◆ **The task**:
Reproduce, word for word, the listing lines from the one containing "Tick the Inactive checkbox" through the end of the listing, both ends included, and leave the pictures out.

#### Listed entries

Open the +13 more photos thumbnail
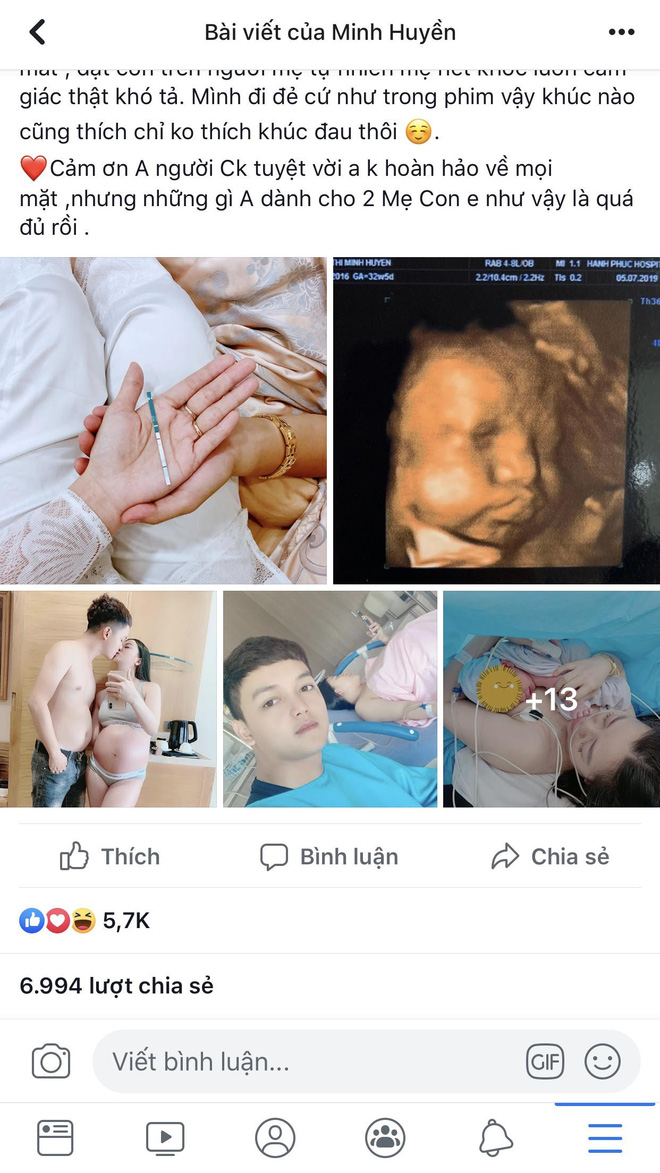 (x=551, y=699)
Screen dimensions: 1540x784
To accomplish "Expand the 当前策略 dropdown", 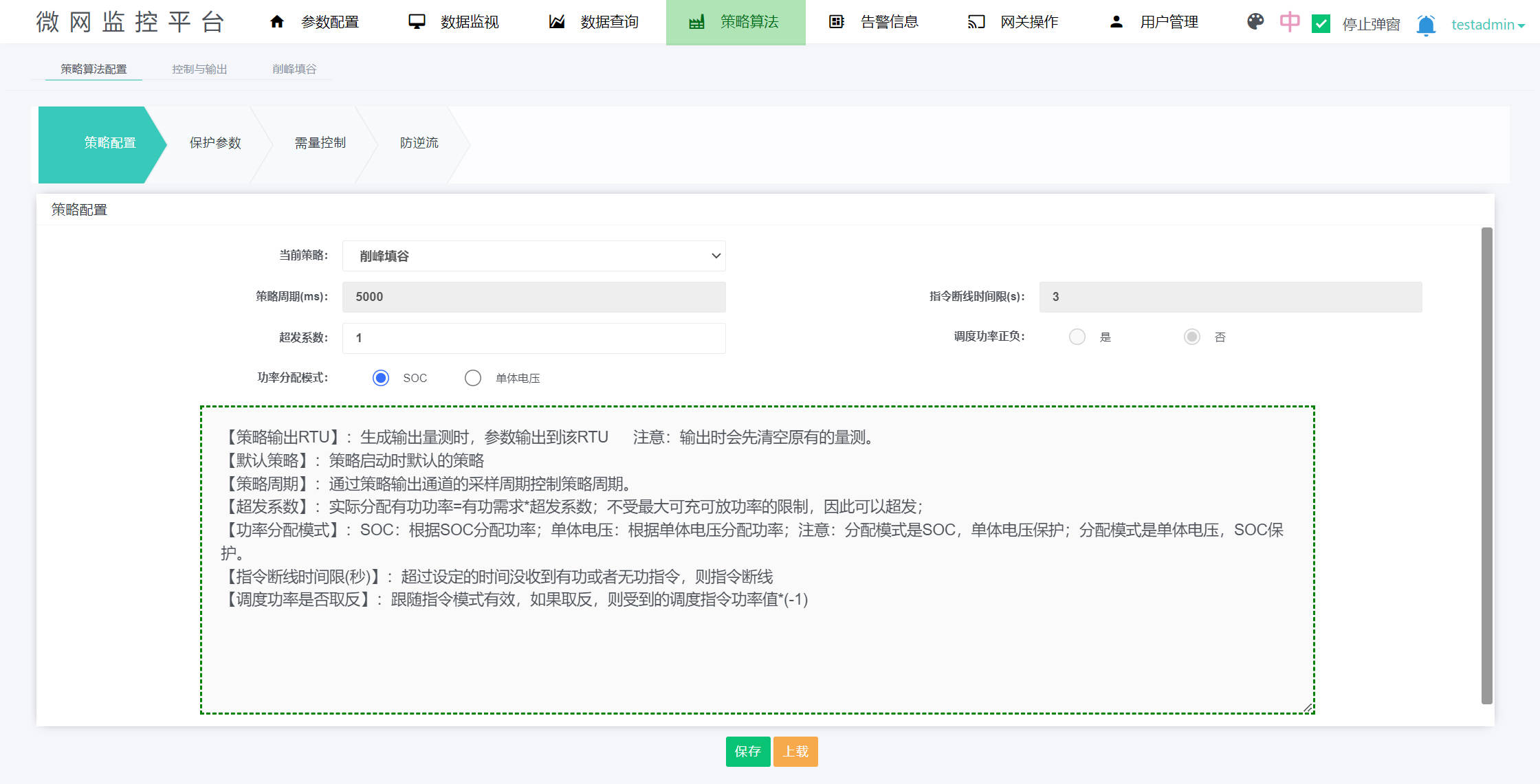I will click(534, 256).
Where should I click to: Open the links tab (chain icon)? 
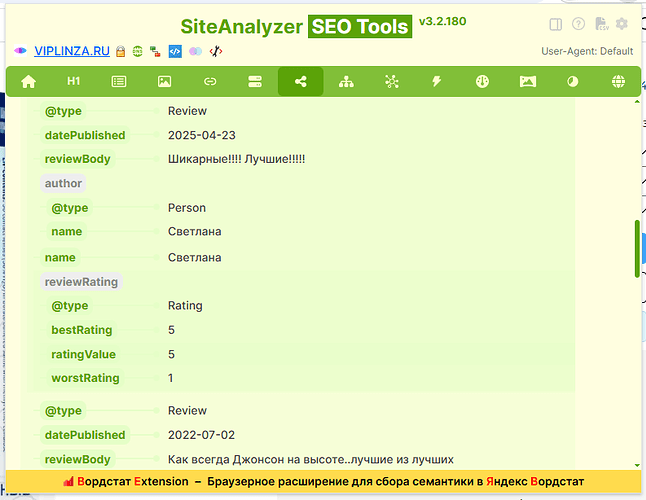click(210, 82)
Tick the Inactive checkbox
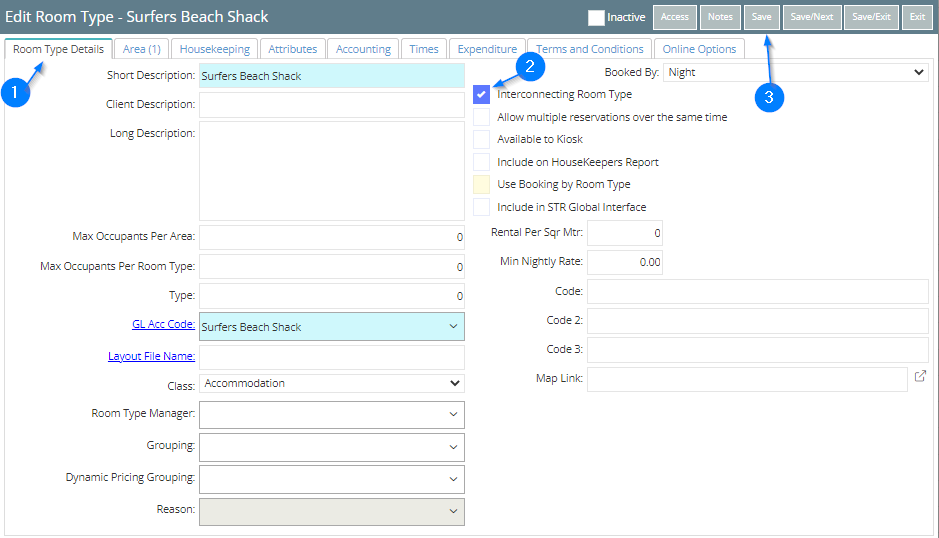The image size is (939, 538). click(x=596, y=17)
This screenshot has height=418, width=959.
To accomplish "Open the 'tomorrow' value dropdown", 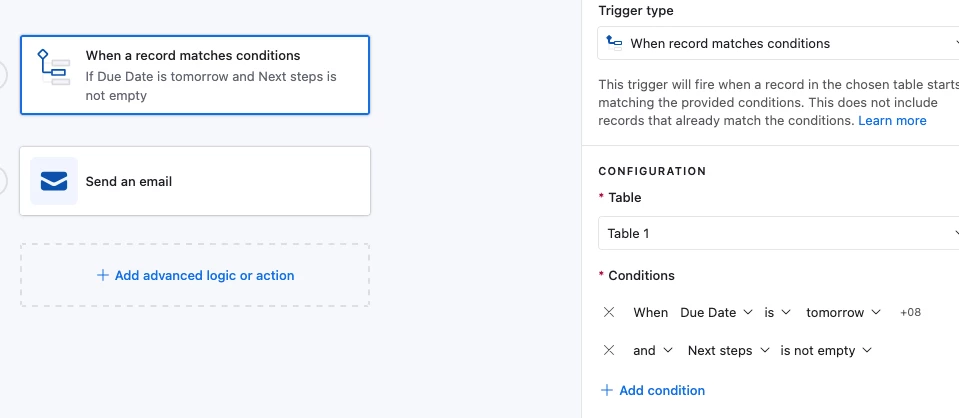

########

◆ **Task response**:
Tick the Inactive checkbox
The image size is (939, 538). click(x=596, y=17)
This screenshot has height=418, width=959.
To accomplish "Open the 'tomorrow' value dropdown", 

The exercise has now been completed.